Google Docs offer teams and colleagues around the world, the ability to collaborate on a project online seamlessly and efficiently. Work solo or simultaneously at any time of the day regardless of timezone.
“That’s pretty cool. What about the ability to communicate with one another? Are you subjected to just leaving comments?”
That’s one way of doing it. Not a very good way though. You could always just chat using an app or social media platforms like Slack or Facebook Messenger. They work and it’s very likely that everyone has a Facebook account. However, you can avoid all of that third-party, jumping around and get to chatting right there in the Google Doc.
“Google Docs has a chat function too?”
It does! Just open it up and get to typing. Prefer speech-to-text over the clickety-clacking sounds of your keyboard? So long as you have a microphone setup on your PC, it’s just a few easy steps to get you started.
Keep reading to find out how you can chat within a Google Doc.
Communicating Within Google Docs
Communication within a Google Doc is super easy to achieve without using an outside source or app. While working simultaneously with your workmates, you can pull up a chat box, type in the message, and send it out. Anyone currently working within the Doc will receive the same message as the chat function is used for open communication.
To begin using the chat function:
- Have the Google Doc open in front of you.
- You’ll also need someone else currently working on the Doc at the same time or the function will not be present for use. Anonymous viewers will not count as chat is only available to those of which the document was specifically shared.
- Located at the top-right of the window, click Chat.
- Enter whatever message you wish and hit the Send button or just press Enter.
- When you no longer need the chat function, click Close at the top-right corner of the chat window.
When you close the chat window, you are not yet removed from the chat itself. Messages will still be received as the conversations continue. Those users currently within the document that don’t have their chat window open will have a red dot appear over the Chat icon. This will indicate to them that someone has sent a message that they have not yet read. Those with the chat window open will receive messages as they are typed out.
Everyone currently logged into the Google Doc can see the messages. The only exception is those from anonymous accounts. They cannot see the chat nor those currently participating in a conversation.
Once you close the Google Doc or log off from it, they are automatically removed from the chat. If they were to come back into the document, all chat that had been received as well as all messages sent in their absence will not be visible.

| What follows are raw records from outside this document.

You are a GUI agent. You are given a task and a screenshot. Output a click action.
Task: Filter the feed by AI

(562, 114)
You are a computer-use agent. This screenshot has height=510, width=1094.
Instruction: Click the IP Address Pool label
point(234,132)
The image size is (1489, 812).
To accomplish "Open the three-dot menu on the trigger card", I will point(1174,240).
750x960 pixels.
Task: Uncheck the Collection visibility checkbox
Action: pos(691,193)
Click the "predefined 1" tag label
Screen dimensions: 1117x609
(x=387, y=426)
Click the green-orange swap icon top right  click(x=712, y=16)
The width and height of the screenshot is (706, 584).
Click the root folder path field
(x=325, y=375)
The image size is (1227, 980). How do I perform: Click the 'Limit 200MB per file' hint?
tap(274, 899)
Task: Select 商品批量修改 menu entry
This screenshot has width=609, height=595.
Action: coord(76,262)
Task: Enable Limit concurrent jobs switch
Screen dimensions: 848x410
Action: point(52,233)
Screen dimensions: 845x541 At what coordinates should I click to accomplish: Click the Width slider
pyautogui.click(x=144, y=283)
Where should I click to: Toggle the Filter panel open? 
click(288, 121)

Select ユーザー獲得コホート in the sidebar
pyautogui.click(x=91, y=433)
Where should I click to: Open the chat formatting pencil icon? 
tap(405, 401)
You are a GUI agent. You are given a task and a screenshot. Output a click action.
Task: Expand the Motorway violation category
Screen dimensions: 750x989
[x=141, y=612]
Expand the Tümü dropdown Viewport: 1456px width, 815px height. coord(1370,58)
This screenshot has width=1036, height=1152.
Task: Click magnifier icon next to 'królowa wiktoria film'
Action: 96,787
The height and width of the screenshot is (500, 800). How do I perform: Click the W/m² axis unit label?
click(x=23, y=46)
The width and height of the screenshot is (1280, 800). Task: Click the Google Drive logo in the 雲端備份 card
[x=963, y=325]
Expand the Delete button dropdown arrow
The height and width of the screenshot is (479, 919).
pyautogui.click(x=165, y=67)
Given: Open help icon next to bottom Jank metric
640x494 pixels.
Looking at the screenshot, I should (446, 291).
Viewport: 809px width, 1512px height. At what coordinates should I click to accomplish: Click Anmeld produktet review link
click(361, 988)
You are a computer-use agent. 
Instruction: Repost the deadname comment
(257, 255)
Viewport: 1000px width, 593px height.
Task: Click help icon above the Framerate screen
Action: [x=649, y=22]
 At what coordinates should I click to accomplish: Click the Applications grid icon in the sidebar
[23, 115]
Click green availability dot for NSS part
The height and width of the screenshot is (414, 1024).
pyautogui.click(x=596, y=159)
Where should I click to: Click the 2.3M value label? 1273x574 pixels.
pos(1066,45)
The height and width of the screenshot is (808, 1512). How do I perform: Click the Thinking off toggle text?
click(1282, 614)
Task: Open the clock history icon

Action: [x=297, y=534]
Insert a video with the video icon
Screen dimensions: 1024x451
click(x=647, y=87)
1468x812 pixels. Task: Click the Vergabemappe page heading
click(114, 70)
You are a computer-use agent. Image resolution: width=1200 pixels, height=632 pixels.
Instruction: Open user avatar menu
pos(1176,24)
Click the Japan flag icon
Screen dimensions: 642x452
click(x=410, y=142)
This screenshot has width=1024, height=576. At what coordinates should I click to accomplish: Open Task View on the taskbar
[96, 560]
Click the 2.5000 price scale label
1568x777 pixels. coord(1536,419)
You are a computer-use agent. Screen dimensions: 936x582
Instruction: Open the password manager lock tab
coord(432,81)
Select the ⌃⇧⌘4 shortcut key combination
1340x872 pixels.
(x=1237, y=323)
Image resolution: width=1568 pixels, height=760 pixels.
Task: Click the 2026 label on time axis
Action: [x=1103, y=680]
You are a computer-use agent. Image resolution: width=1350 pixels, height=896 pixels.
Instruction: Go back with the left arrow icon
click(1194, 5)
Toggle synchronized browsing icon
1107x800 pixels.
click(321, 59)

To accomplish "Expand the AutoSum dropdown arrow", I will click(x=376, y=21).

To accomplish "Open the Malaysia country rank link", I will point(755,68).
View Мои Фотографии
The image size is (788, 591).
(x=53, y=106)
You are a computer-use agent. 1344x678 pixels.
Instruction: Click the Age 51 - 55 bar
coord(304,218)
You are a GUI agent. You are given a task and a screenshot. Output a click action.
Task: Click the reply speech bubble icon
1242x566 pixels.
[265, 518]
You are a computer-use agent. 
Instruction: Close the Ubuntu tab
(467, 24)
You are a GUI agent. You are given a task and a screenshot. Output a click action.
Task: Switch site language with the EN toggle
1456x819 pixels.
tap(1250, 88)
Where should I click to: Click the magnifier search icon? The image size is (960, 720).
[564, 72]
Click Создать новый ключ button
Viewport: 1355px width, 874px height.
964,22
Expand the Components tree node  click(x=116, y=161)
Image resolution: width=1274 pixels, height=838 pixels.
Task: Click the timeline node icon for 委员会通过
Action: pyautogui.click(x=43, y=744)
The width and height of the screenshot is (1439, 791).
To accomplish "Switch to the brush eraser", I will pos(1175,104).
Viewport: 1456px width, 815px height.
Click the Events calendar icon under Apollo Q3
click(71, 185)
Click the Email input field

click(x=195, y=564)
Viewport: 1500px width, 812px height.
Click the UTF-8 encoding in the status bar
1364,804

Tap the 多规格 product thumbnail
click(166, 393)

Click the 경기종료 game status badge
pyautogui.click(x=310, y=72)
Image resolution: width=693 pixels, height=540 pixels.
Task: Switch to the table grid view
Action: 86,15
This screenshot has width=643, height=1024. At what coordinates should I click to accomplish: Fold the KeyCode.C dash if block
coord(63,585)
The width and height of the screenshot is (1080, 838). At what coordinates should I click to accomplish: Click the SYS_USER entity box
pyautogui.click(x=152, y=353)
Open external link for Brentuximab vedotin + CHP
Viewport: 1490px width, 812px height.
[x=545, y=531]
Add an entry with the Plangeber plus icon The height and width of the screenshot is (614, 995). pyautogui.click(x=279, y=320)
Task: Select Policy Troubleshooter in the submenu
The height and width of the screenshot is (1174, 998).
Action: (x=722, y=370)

Chats will not be saved nor is there a way to export them. If you’d like to keep an archive of previous chat sessions, you’ll need to do so by taking screenshots of the conversation. For those collaborating through the use of a mobile device, all you need to do is open the file. You can already chat without any extra steps.
In Google Docs, all you need is a working microphone and a PC to ditch the basic chat for the more hands-free speech-to-text option. You’ll be able to pause and resume dictation at any time through the use of verbal commands.
Before you get started:
- Make sure that your microphone is set up correctly and is fully operational.
- Currently, speech-to-text is only available to PC users and does not work from your mobile device.
- The function works best when your voice comes across clearly so ensure your work environment is free of unnecessary background noise.
What you’ll need to do to begin using speech-to-text:
- Open the Google Doc inside of the Chrome Browser.
- From the menu at the top, click on Tools and then Voice typing…
- A microphone box will appear if active. You’ll need to click it to enable your microphone to begin dictating speech-to-text.
- Speak clearly and at a normal pace so that the speech is easily picked up and error free.
- When finished with the dictation, click the microphone box again to close it off.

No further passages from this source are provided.